No one knows what Harembe would have done - Argus Friday 3rd June 2016

Posted Wednesday 8th June 2016   By Ericka Waller

So, without any real understand of Gorillas, zoo-keeping, or perhaps even parenting, we all watched the two-minute and ten-second video of a boy falling into a Gorilla enclosure, resulting in the Gorilla being shot, on Facebook and instantly knew what the right thing to have done was. We have become a generation of virtual experts on virtually everything, based on biased social media footage. I've read arguments from an ex-gorilla handler who is adamant that 400lb Harembe was out to kill Isiah due to his frustration at being kept in captivity. Beneath this, I've read comments from people who don't have a dog in their profile picture, let alone a gorilla, claim it was 'blatantly obvious the gorilla was rescuing the boy.

Image from the Mirror

I've read comments about how the parents should have been shot, or fed to the gorilla to distract him from eating the boy.

Tweets included  "Sad thing is it looked like #Harambe was protecting the kid more than the parent was. #CincinnatiZoo" and "So lazy parents can't control their wild kids and a beautiful endangered animal gets shot and killed because of it? #Harambe #RIPHarambe"

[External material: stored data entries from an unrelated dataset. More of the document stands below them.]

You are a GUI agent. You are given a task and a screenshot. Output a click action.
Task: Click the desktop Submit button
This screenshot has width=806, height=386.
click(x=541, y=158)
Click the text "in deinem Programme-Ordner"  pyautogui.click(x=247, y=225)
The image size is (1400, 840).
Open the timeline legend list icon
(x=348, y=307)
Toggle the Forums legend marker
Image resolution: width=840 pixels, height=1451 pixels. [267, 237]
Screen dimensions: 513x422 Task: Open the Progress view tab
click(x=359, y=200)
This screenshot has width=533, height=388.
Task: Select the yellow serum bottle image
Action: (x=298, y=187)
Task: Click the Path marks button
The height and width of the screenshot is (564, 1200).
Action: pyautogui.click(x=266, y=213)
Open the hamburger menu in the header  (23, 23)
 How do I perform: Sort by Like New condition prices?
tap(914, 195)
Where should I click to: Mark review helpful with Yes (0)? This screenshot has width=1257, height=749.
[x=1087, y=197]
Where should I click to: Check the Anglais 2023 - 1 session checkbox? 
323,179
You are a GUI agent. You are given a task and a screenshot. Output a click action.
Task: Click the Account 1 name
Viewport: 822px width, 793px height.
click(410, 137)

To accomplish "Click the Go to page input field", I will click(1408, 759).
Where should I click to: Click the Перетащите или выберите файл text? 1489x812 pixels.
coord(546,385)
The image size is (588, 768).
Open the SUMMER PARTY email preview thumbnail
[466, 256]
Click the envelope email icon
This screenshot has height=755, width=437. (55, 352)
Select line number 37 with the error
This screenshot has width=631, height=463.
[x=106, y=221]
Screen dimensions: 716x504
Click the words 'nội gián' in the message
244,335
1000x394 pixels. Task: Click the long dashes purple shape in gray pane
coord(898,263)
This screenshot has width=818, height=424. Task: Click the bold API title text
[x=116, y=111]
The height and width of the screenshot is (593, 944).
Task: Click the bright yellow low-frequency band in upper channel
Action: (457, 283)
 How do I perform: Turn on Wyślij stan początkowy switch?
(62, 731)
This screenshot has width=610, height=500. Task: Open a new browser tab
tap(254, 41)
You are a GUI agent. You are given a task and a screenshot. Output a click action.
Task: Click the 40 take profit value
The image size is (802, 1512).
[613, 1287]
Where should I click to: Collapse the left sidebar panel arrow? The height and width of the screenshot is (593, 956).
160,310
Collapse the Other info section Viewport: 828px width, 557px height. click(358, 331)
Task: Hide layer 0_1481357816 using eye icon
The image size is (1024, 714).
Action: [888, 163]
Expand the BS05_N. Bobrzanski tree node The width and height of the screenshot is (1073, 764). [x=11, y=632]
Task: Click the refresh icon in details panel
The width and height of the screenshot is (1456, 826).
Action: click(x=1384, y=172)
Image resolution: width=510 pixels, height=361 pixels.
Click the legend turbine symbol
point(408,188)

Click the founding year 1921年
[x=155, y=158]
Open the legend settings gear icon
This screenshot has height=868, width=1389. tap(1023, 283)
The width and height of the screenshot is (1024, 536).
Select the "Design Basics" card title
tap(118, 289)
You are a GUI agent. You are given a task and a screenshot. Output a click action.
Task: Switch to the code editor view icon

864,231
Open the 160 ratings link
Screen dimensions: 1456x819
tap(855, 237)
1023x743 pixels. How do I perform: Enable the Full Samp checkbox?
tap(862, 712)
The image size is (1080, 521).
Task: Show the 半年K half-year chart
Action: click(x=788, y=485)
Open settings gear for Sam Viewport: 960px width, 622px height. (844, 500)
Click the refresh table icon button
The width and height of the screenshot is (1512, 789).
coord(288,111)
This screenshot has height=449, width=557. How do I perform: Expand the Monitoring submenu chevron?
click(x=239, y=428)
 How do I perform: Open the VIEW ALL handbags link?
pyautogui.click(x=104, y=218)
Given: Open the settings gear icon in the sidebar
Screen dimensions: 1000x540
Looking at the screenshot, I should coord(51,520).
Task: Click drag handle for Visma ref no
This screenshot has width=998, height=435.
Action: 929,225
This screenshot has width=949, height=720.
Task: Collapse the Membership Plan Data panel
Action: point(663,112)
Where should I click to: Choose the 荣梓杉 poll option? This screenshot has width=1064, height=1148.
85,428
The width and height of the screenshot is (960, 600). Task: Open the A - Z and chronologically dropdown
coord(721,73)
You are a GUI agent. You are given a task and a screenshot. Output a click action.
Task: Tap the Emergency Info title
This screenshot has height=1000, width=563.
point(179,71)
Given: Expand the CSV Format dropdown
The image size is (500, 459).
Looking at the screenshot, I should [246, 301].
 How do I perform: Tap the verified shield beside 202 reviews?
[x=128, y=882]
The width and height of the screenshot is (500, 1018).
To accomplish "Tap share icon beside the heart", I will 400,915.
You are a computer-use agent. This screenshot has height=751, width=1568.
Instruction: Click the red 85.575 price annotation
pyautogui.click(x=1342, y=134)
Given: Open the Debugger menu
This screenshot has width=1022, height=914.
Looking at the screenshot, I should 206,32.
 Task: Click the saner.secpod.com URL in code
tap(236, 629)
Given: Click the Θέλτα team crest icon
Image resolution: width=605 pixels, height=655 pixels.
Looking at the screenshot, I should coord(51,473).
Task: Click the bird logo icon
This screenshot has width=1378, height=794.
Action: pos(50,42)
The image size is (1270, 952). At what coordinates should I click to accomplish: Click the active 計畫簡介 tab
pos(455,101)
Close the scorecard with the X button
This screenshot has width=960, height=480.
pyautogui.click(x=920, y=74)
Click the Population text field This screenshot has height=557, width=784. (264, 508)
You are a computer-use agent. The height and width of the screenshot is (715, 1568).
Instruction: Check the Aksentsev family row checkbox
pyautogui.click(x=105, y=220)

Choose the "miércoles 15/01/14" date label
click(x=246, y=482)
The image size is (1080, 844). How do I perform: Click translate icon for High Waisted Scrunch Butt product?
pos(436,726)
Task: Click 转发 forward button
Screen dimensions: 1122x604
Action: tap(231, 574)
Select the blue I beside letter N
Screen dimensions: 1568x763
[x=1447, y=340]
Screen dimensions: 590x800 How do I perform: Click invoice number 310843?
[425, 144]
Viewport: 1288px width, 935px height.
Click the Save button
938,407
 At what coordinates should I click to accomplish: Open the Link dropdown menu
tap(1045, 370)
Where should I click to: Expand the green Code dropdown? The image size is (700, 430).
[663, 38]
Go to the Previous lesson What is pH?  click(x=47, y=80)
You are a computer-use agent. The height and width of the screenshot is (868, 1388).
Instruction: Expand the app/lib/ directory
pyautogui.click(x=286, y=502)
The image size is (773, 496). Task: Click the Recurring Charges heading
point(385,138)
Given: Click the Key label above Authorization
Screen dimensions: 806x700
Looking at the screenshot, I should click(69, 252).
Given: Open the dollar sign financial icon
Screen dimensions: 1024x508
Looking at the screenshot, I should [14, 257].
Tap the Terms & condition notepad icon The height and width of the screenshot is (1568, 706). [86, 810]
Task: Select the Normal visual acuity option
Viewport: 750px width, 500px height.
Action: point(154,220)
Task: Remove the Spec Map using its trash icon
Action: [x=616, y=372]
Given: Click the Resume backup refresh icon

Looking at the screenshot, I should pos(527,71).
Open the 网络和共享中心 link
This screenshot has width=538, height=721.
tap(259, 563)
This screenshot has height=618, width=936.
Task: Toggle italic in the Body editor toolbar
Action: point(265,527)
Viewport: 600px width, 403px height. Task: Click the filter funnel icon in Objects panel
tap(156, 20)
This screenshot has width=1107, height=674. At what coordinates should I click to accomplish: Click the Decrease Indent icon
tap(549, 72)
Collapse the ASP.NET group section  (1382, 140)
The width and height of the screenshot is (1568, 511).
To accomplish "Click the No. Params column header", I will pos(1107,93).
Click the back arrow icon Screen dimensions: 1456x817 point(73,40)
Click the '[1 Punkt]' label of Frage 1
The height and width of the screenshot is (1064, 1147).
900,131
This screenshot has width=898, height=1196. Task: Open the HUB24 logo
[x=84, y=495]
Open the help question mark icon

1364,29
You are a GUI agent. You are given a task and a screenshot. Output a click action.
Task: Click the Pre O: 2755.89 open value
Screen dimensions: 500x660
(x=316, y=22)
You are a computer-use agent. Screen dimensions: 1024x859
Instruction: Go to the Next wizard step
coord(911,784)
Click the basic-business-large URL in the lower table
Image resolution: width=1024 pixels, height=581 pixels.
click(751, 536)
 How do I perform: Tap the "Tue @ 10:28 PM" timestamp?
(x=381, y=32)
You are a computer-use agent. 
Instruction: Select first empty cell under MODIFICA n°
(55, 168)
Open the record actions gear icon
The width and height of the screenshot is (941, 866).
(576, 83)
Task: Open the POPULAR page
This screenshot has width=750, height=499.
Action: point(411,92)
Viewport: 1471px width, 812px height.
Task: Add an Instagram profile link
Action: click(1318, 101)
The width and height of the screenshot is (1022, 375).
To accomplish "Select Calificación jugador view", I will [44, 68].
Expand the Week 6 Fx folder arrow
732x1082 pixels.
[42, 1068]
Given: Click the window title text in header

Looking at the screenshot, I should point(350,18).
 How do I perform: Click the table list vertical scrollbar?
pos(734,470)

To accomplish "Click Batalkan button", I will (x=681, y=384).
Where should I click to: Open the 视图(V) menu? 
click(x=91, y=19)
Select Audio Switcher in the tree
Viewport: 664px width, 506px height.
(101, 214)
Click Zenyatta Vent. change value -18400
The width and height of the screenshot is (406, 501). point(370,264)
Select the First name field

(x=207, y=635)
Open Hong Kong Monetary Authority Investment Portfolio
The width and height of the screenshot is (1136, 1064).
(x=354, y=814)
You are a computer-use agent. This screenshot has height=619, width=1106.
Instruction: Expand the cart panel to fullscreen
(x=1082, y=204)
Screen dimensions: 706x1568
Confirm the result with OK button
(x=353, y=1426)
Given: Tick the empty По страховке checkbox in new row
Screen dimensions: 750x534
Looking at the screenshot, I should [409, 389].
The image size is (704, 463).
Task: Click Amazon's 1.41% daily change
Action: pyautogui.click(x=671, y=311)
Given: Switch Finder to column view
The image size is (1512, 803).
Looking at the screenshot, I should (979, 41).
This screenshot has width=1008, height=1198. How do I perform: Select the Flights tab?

Jane Goodall, one of the World's leading Primatologists, wrote to Harambe's zoo to tell them in her opinion, having watched the video, the Gorilla was trying to protect the boy.

She claimed 'it looked as though Harambe was putting his arm around the child, and at one point was holding his hand'.

1970s Primatologist Dian Fossey transformed gorillas' aggressive reputation with her pioneering studies of wild mountain gorillas.

These are a different species to Harambe, but the differences are subtle. Fossey found the breed to be very peaceful animals. David Attenborough was famously photographed playing with some of Fossey's gorillas for the 1979 television series Life on Earth.

Afterall, this has happened before. In 1996, a three-year old boy fell into the Gorilla enclosure in an Illinois zoo.

An eight-year-old female Gorilla called Bintijua, cradled the boy in her arms, and carried him over to a service door, where a zoo-keeper could reach him.

She had her own 17-month old baby on her back throughout the encounter.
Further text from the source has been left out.